Uncanny. What a good description of the Conspiracy Theorists of 2010. Watch out for the Jew World Order!!

This part is interesting (I'm thinking of Larry, and many other NWO-believers):
As a member of the avant-garde who is capable of perceiving the conspiracy before it is fully obvious to an as yet unaroused public, the paranoid is a militant leader. He does not see social conflict as something to be mediated and compromised, in the manner of the working politician. Since what is at stake is always a conflict between absolute good and absolute evil, what is necessary is not compromise but the will to fight things out to a finish. Since the enemy is thought of as being totally evil and totally unappeasable, he must be totally eliminated—if not from the world, at least from the theatre of operations to which the paranoid directs his attention. This demand for total triumph leads to the formulation of hopelessly unrealistic goals, and since these goals are not even remotely attainable, failure constantly heightens the paranoid’s sense of frustration. Even partial success leaves him with the same feeling of powerlessness with which he began, and this in turn only strengthens his awareness of the vast and terrifying quality of the enemy he opposes.
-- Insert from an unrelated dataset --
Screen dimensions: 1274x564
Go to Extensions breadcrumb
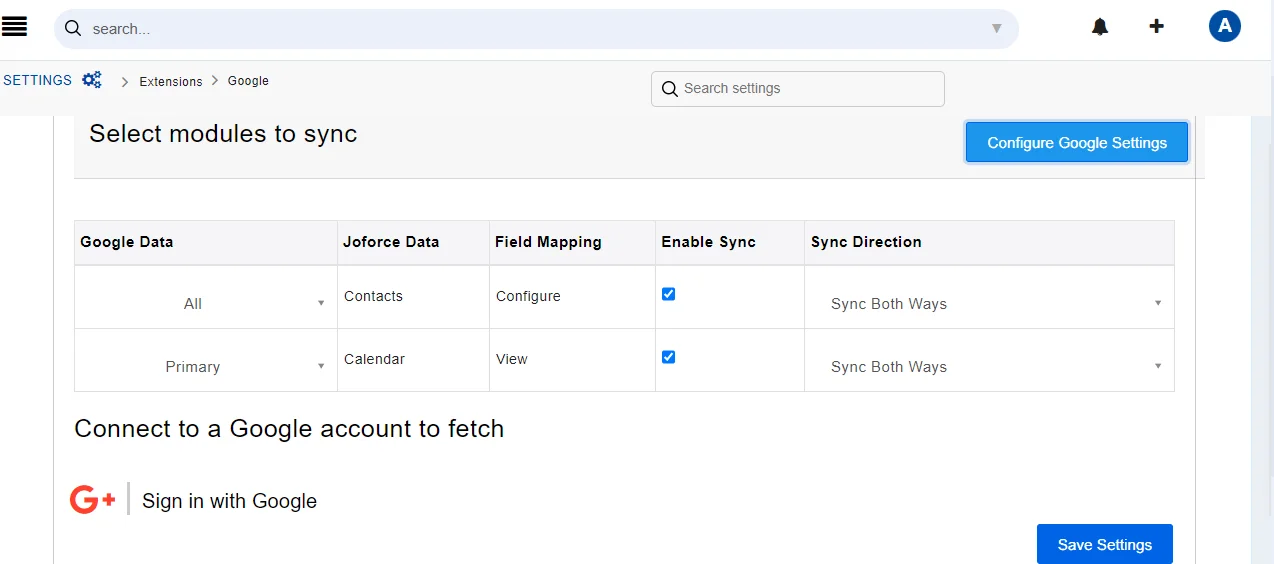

The enemy is clearly delineated: he is a perfect model of malice, a kind of amoral superman—sinister, ubiquitous, powerful, cruel, sensual, luxury-loving. Unlike the rest of us, the enemy is not caught in the toils of the vast mechanism of history, himself a victim of his past, his desires, his limitations. He wills, indeed he manufactures, the mechanism of history, or tries to deflect the normal course of history in an evil way. He makes crises, starts runs on banks, causes depressions, manufactures disasters, and then enjoys and profits from the misery he has produced. The paranoid’s interpretation of history is distinctly personal: decisive events are not taken as part of the stream of history, but as the consequences of someone’s will. Very often the enemy is held to possess some especially effective source of power: he controls the press; he has unlimited funds; he has a new secret for influencing the mind (brainwashing); he has a special technique for seduction (the Catholic confessional).

It is hard to resist the conclusion that this enemy is on many counts the projection of the self; both the ideal and the unacceptable aspects of the self are attributed to him. The enemy may be the cosmopolitan intellectual, but the paranoid will outdo him in the apparatus of scholarship, even of pedantry. Secret organizations set up to combat secret organizations give the same flattery.